▶ Task: Please convert the rows, from the line with "The image size is (1681, 927)." through the end of the rows, into a numbered list that skips blank lines. Leave the pictures out of your answer.

▶ Records for processing:
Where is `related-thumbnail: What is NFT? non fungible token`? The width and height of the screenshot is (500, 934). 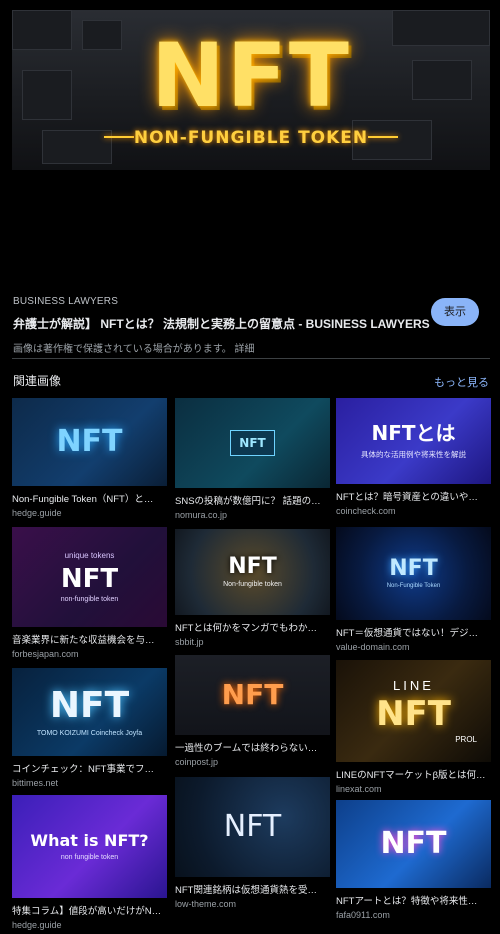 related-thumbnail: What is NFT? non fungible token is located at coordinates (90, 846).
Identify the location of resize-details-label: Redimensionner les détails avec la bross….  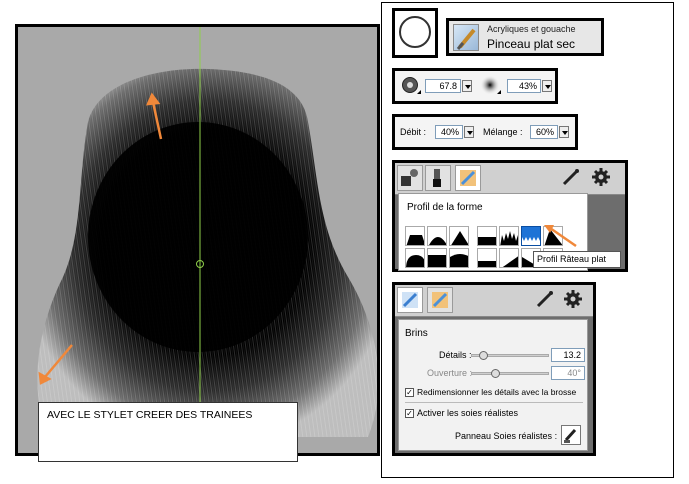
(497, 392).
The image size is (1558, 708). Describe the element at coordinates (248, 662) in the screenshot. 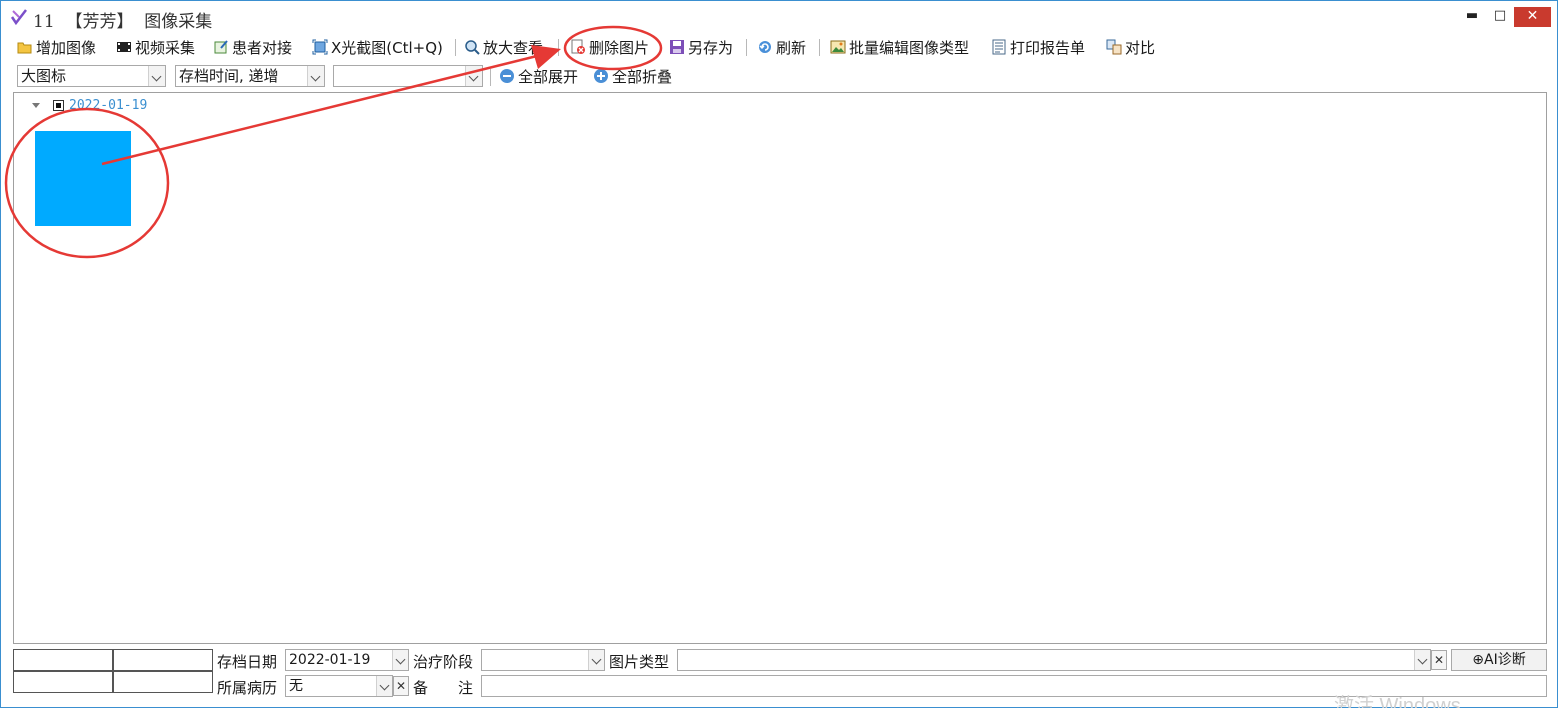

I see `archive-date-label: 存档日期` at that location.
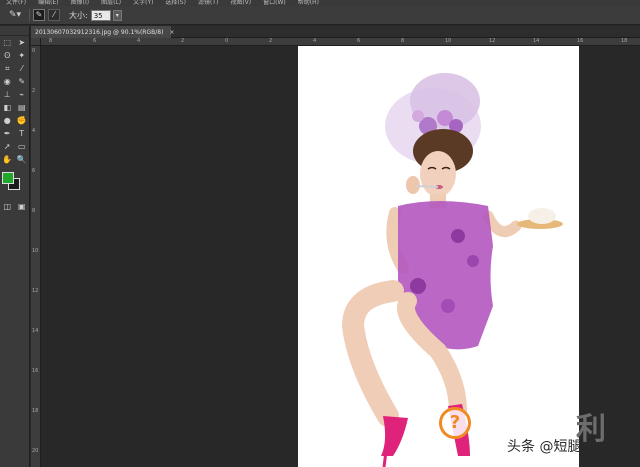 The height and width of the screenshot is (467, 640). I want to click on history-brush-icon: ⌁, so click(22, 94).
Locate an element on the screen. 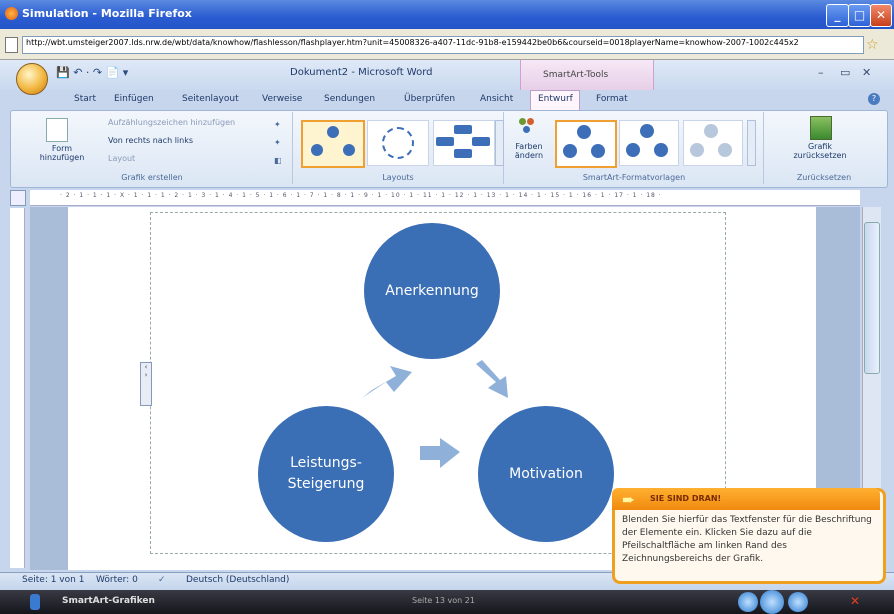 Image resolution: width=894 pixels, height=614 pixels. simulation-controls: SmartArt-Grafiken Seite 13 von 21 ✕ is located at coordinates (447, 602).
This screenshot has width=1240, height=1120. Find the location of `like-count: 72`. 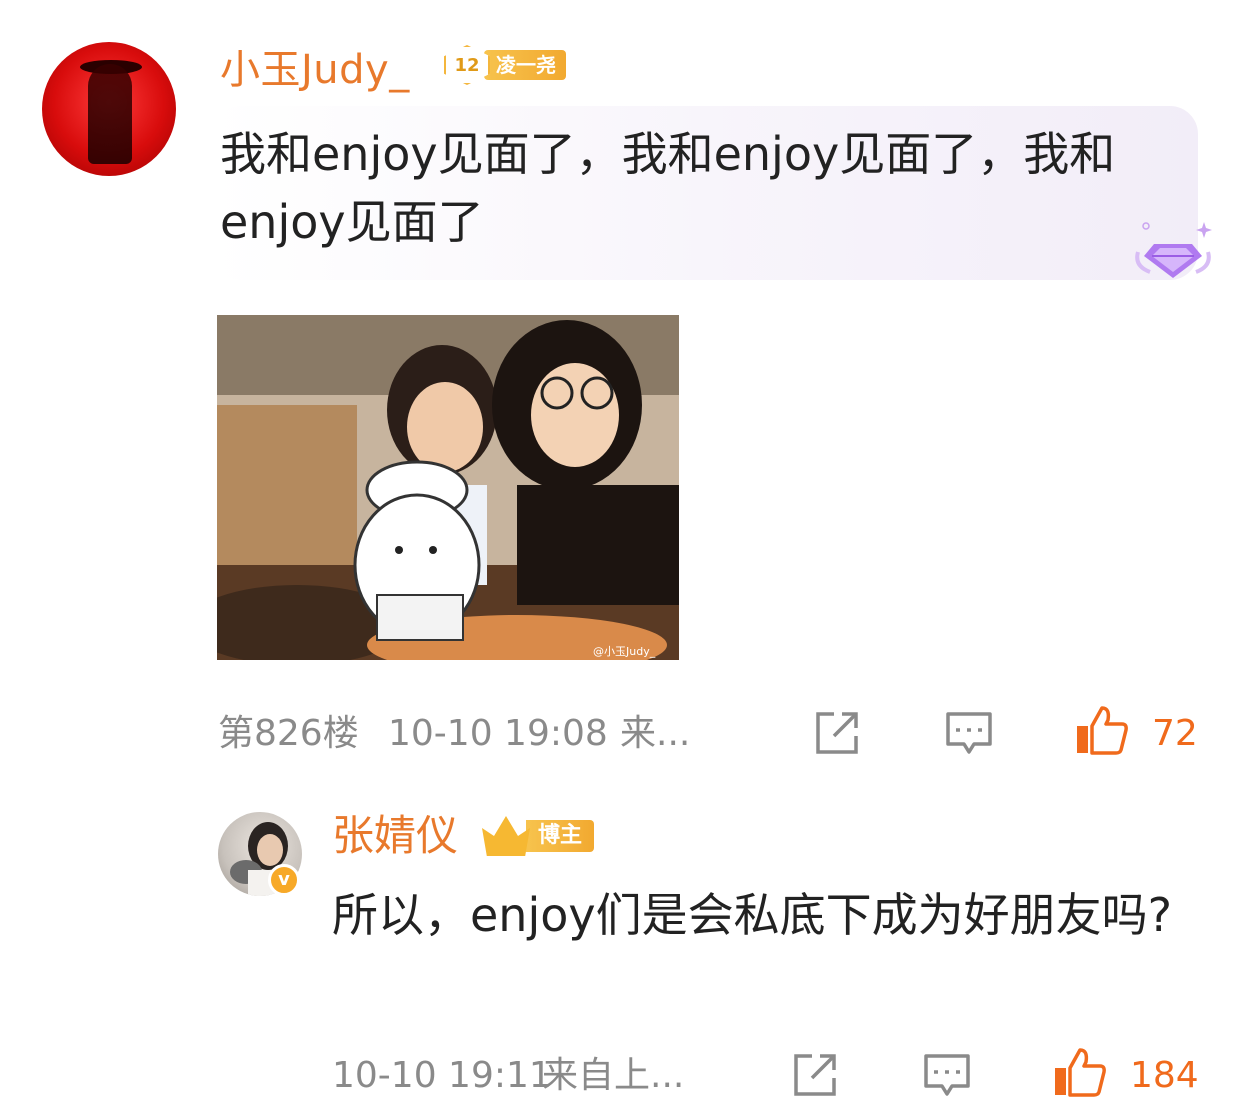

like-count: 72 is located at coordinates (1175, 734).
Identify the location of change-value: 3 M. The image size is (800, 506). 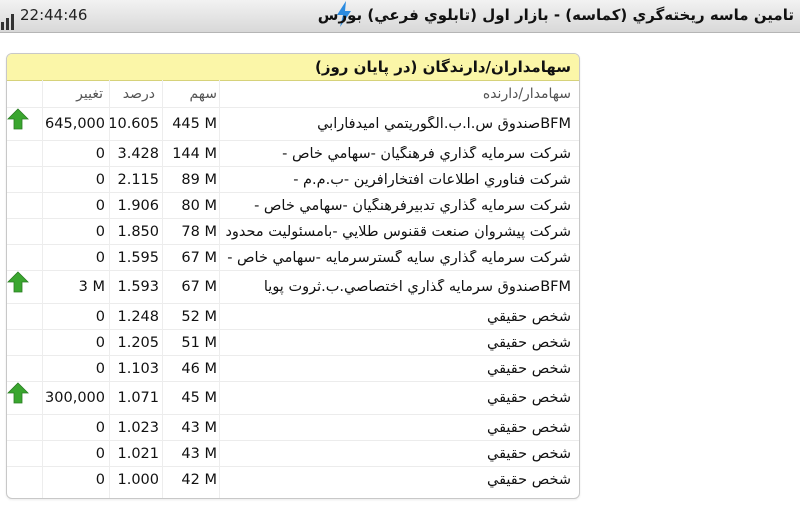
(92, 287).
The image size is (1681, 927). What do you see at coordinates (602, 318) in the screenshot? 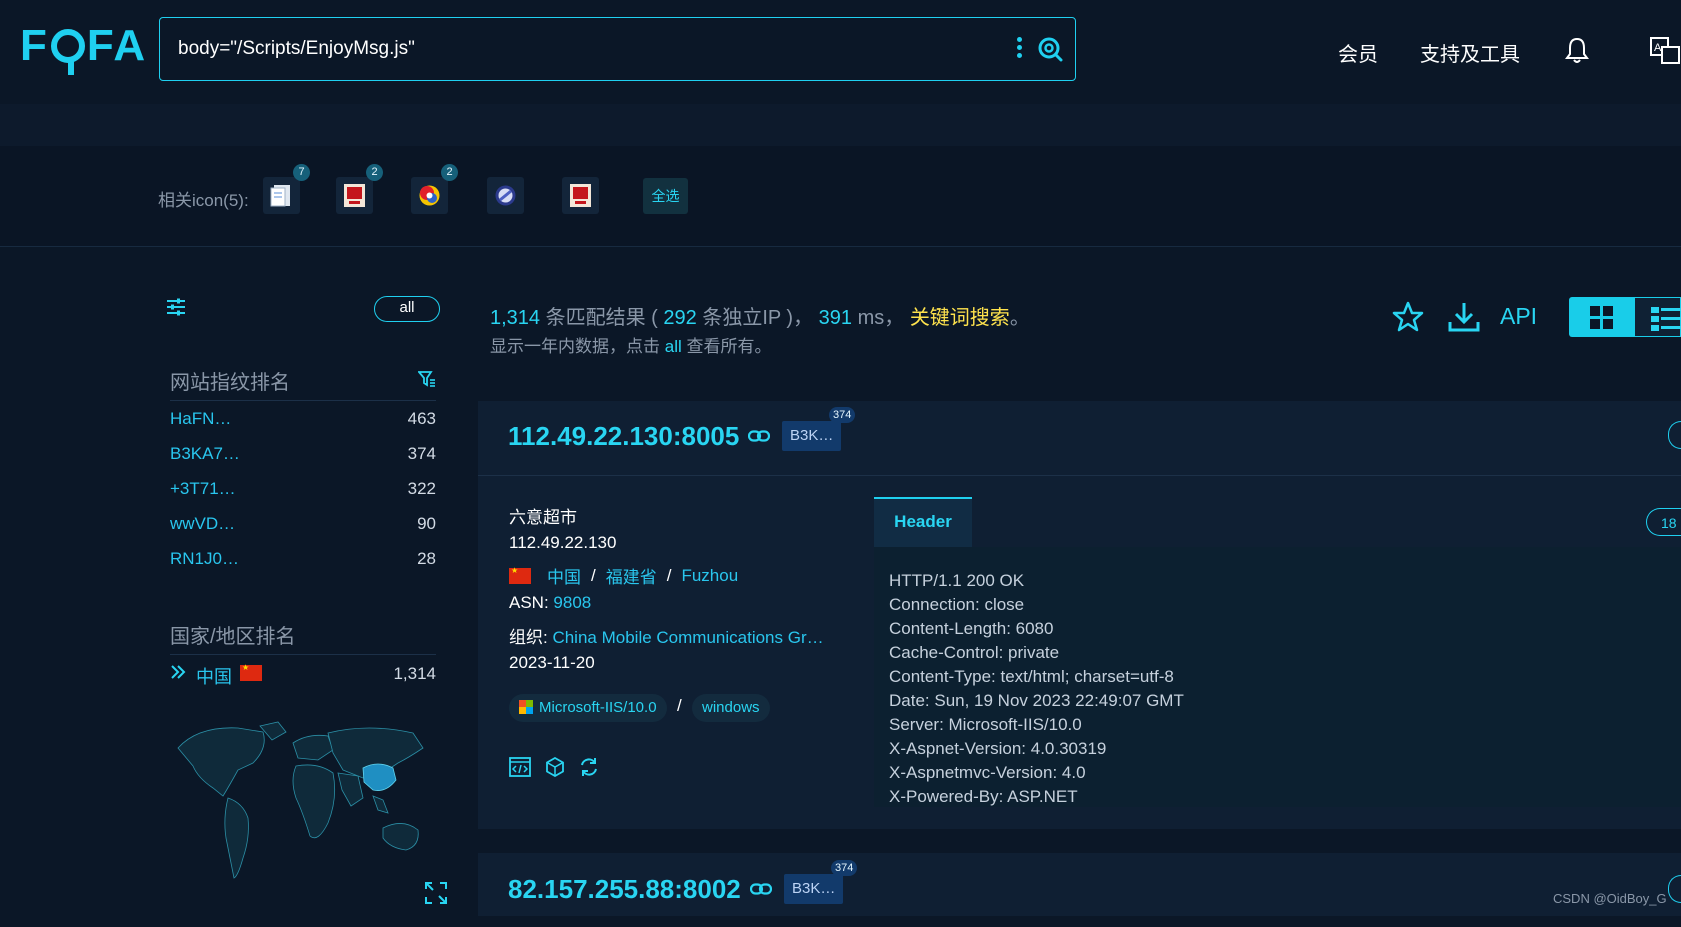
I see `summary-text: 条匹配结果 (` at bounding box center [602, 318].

▶ Answer section:
1. The image size is (1681, 927). What do you see at coordinates (602, 318) in the screenshot? 
2. I see `summary-text: 条匹配结果 (` at bounding box center [602, 318].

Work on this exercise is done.